Black seed also contains thymoquinone, which has has antioxidant properties and may have protective effects for the liver, Sloan-Kettering reports. Nigellone in black seed inhibits histamine release and may reduce allergy symptoms.


Research with humans is lacking to confirm health benefits from black seed aside from its beneficial fatty acid content, according to Sloan-Kettering. Laboratory and animal studies indicate that individual components of the seed may have antiparasitic and anti-inflammatory effects and may be beneficial for the immune system.
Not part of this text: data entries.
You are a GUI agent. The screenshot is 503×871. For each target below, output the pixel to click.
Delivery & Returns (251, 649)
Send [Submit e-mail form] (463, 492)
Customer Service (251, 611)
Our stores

Thymoquinone and other components show anticancer effects in animal studies, reducing the growth and size of tumors.



A standard dosage of black seed oil is 1 to 2 teaspoons or 2 capsules per day with food. Two capsules typically provide 1,000 milligrams of black seed oil. Negative effects are rare, but very high doses have caused liver and kidney problems in rats during research, cautions Sloan-Kettering.